This review is widely believed to have resulted from a speech given earlier this year by the Register of Copyrights, Maria Pallente. Soon after she testified before Mr. Goodlatte’s subcommittee outlining her thoughts in more detail.

For those of us who believe in intellectual property and copyright, there is obviously a concern that this review takes place in an intellectual climate where so much effort has been devoted to tearing down the idea that creators should be able to own and control and profit from their creations. Make no mistake—while some who call for copyright reform would be content once a handful of copyright modernizations were put into place, many copyright "reformers" would like to see the bulk of copyright protection go away, so that no obstacle remains between them and free access to anything they want, including the right to profit and build business models on top of free access to the creations of others.

It’s within this context that the first hearing is puzzling.  The title of the hearing is “A Case Study for Consensus Building: The Copyright Principles Project.”  Well, the Copyright Principles Project was, for the most part, a project of copyright skeptics, although there certainly were some actual copyright proponents who were part of the project for window dressing.

The troubling part of the title is the word “consensus.” As David Lowery put in an op/ed in Politico earlier this week, how could the Copyright Principles Project have reached anything approaching “consensus” when no creators were represented?

You’ll often see the word “stakeholders” used in projects like this.

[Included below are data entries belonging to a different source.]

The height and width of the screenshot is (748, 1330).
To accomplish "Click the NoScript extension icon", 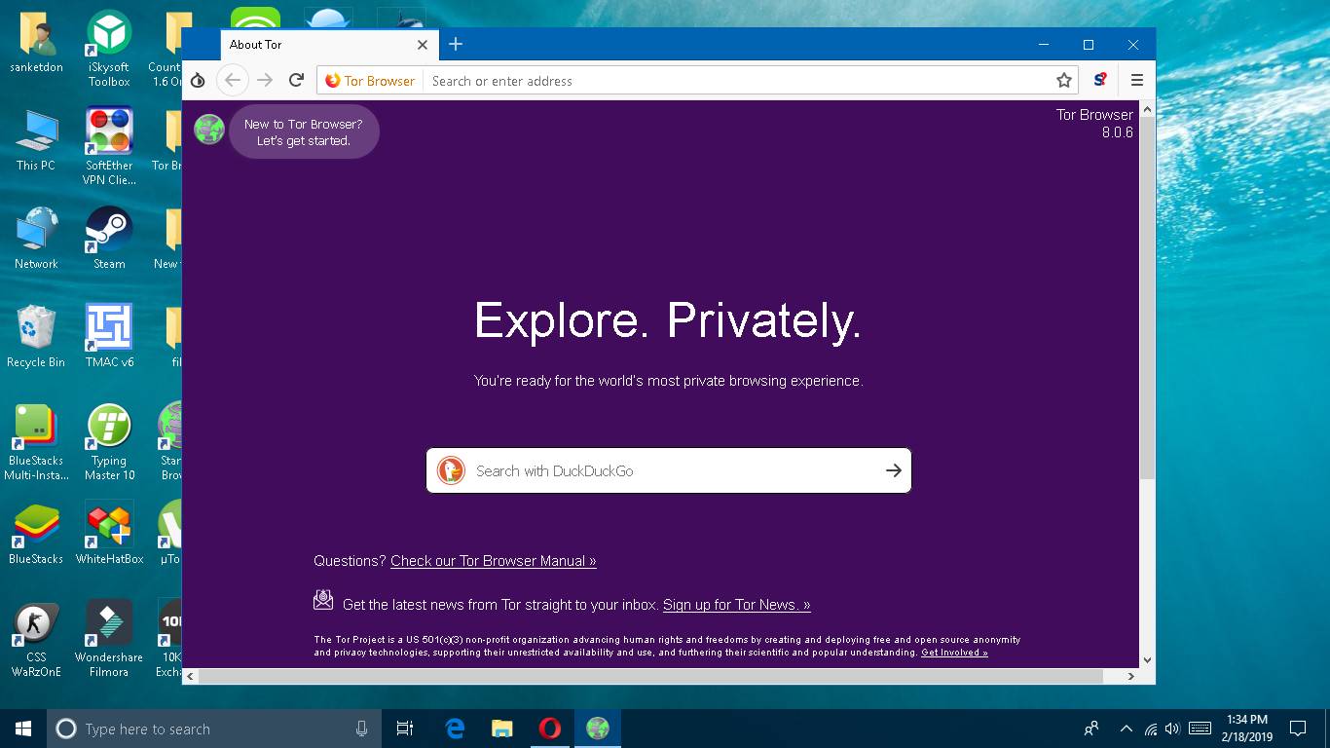I will (1100, 80).
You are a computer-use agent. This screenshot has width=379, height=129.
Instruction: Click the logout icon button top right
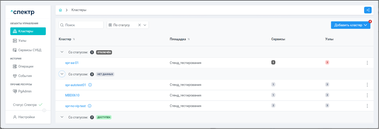368,10
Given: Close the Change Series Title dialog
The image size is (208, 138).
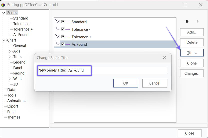Looking at the screenshot, I should click(164, 58).
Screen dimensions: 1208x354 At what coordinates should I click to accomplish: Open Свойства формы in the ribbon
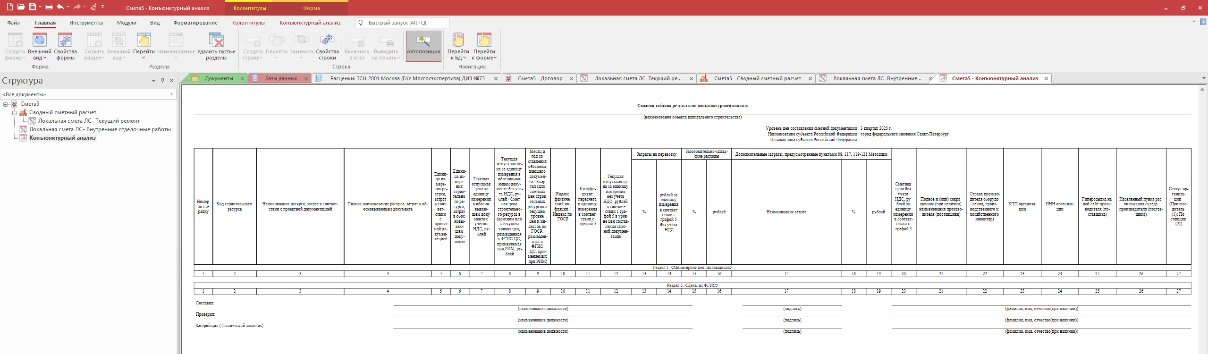pyautogui.click(x=65, y=46)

They claim, as the Copyright Principles Project claimed, to bring together “stakeholders”—those  with a vested interest in the outcome.

But any consensus on copyright that is worth the name has to include the most important stakeholders in the discussion—the creators themselves. Remember, copyright is a property right, and those who own the property, who hold the rights, are the most important stakeholders of all—not just lawyers and academics and appointed government bureaucrats. It’s the creators who must not only be in the room and represented, but must also be respected and elevated in the discussions. Yes, consumers and users are stakeholders as well. But far too often in these copyright “reform” discussions the attitude has been that users of the system are the primary stakeholders, and creators are a necessary and inconvenient evil.

Only in a process where the rights and privileges of creators are respected and, indeed, elevated, will anything approaching consensus on copyright be achieved.

So why, then, is the first hearing in what will certainly be a lengthy, multi-year process devoted to hearing from a project that entirely omitted the creators and owners of the property in question? At the very least, beginning like this unnecessarily raises the hackles of the creative community, which is probably a strategic mistake in a process that will be highly controversial to begin with.

Imagine if the committee were doing a hearing on the impact of, say, wetlands regulations, but didn't bother to hear from any property owners who had been affected by the regulations? A hearing populated only with bureaucrats and regulators? That would be considered an outrage.

Or, more pointedly, imagine if when they hold the hearing about the IRS discriminating against conservative and Tea Party groups, that they only heard from IRS bureaucrats, and didn't bother to invite any of the affected groups to testify? Again, an outrage.